20 October 2012
In article no. 4, I wrote:
“So if fractional reserve banking were forbidden, and money creation through credit granting were no longer possible, the result would be money tightness and much higher interest rates. In spite of granting far fewer credits, banks would probably still earn about as much interest as before, because of the higher rates.”
That was in July this year, and it is now October. I now look at this matter a little differently.
One point is that money creation is not caused by fractional reserve banking, but by credit granting per se. So to forbid and avoid all money creation (by non-central banks), any credit granting should be forbidden. I cannot imagine that anyone would seriously recommend that, because it would have a considerable negative impact on the functioning of the economy.
What is possible though, is to change the funding of loans. In the existing system, both short and long deposits may be used to fund loans. We could restrict that to just long deposits. That would make banking safer than it is now.
In the existing system, bank runs are possible but unlikely. In a possibly implementable full reserve banking system, bank runs would not only be unlikely, but even impossible.
But this would have important repercussions, one of which I described in article no. 7.
Less funding for loans means less money creation. In article 4 I assumed that would drive up the interest rates. But now, in hindsight, I expect the central bank would instead take measures even before that can happen.

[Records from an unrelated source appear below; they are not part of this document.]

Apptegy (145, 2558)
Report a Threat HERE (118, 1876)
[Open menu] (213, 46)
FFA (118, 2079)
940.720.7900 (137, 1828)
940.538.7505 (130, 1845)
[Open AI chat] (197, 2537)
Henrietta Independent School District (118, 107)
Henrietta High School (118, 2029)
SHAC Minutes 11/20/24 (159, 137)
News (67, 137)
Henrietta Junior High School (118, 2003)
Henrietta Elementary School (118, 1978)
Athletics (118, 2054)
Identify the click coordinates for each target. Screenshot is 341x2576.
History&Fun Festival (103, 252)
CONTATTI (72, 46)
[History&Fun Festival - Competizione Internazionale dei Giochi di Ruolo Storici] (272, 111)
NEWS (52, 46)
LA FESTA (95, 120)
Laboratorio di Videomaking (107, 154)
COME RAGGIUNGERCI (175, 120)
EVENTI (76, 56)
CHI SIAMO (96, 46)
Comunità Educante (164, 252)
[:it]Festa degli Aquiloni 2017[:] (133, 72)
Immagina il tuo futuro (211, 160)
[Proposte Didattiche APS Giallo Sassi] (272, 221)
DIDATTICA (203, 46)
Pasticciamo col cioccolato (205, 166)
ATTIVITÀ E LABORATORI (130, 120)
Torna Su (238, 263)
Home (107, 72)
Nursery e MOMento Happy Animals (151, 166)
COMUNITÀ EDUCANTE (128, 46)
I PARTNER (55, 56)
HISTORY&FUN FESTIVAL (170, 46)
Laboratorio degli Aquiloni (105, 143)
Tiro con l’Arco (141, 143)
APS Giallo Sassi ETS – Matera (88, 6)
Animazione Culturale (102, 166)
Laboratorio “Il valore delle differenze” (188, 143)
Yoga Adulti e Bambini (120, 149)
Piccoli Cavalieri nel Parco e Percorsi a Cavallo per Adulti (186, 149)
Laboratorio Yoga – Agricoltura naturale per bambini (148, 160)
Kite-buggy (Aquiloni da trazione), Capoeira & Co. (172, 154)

In Modern Money Mechanics, on page 3 we can read:
“How much money is
demanded depends on several
factors, such as the total volume of transactions
in the economy at any given time, the payments
habits of the society, the amount of money that
individuals and businesses want to keep on hand
to take care of unexpected transactions, and the
foregone earnings of holding financial assets
in the form of money rather than some other asset.
Control of the quantity of money is essential if its value is to be kept stable. Money’s real value can be measured only in terms of what it will buy. Therefore, its value varies inversely with the general level of prices. [...]”
One of the basic tasks of any central bank is to keep prices stable. If there isn’t enough money, deflation is likely to occur and prices will tend to go down. Just like too much money causes higher prices and inflation.
That means in a full reserve system, where less money creation takes place by non-central banks than with fractional reserve banking, the central bank would probably compensate for this, by providing more base money.
The net effect would be, that there is just as much money in circulation as in a fractional reserve system, interest rate levels would be the same, and so would the earnings by non-central banks, derived from debit interest.